T cell activation, from atopy to asthma: more a paradox than a paradigm.

During the last 15 years, it was largely shown that allergic inflammation was orchestrated by activated Th2 lymphocytes, leading to IgE production and eosinophil activation. Indeed, Th2 activation was shown to be necessary to induce allergic sensitization in animal models. In humans, a Th2 skewing was shown in atopic children soon after birth. In asthma, descriptive studies showed that Th2 cells were more numerous in patients than in controls. In addition, during specific allergen stimulation, an increase of Th2 cells was described in most cases.
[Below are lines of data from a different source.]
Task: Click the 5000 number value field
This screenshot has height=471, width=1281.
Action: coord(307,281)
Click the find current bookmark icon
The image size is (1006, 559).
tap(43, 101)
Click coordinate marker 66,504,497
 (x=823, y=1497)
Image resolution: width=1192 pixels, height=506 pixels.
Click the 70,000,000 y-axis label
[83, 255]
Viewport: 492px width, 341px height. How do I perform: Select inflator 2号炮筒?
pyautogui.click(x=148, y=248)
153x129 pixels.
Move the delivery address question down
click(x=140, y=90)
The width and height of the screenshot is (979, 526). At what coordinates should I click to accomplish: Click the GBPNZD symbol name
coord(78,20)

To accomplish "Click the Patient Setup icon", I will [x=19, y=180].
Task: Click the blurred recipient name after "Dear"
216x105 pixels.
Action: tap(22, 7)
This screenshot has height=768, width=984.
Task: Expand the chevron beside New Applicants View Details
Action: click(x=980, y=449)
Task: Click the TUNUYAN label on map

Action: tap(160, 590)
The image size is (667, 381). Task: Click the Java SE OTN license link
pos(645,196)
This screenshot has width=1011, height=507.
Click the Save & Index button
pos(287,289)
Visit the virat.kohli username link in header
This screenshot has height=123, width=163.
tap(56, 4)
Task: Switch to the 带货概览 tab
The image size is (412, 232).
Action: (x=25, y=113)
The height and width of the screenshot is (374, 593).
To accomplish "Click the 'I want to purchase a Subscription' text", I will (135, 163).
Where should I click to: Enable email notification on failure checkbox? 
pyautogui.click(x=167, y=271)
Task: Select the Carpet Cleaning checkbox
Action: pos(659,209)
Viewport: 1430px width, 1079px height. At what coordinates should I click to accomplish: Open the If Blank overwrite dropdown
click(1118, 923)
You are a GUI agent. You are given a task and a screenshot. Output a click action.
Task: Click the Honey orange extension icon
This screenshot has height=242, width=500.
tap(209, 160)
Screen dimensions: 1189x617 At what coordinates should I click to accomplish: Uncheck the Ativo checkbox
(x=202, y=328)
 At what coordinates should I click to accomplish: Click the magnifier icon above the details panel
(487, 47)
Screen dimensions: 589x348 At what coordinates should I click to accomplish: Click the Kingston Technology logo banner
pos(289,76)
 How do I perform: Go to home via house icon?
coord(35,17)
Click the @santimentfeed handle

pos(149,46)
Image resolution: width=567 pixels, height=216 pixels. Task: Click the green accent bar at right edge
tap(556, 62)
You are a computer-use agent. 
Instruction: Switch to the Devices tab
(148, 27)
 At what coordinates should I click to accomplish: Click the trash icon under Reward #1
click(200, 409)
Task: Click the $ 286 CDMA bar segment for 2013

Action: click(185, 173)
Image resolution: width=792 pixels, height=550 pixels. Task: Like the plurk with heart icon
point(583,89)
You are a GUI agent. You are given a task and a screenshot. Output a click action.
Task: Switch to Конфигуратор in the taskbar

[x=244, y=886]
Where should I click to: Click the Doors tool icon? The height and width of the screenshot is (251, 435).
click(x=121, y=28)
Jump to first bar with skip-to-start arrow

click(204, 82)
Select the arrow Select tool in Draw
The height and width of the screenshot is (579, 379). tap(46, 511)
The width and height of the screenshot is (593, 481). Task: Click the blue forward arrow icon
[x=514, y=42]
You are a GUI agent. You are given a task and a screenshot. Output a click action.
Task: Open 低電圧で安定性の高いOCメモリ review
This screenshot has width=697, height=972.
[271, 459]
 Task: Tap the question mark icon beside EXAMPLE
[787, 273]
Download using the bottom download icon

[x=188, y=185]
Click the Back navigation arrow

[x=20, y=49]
According to this Th2 paradigm, it was proposed that early avoidance of microbial exposure could explain the increase of atopic diseases seen in the last 20 years in developed countries, as the "hygiene hypothesis". Recently, it was proposed that early exposure to lipopolysaccharide (LPS) could be protective against atopic diseases. However, it is well established that exposure to LPS can induce asthma symptoms, both in animals and humans, although it induces a Th1 inflammatory response. In addition, most infections induce asthma exacerbations and Th1 responses. Recently, some studies have showed that some Th1 cells were present in asthmatic patients, which could be related to bronchial hyperreactivity. There is therefore an "infectious paradox" in asthma, which contributes to show that the Th2 paradigm is insufficient to explain the whole inflammatory reaction of this disease. We propose that the Th2paradigm is relevant to atopy and inception of asthma albeit a Th1 activation would account at least in part for bronchial hyperreactivity and asthma symptoms.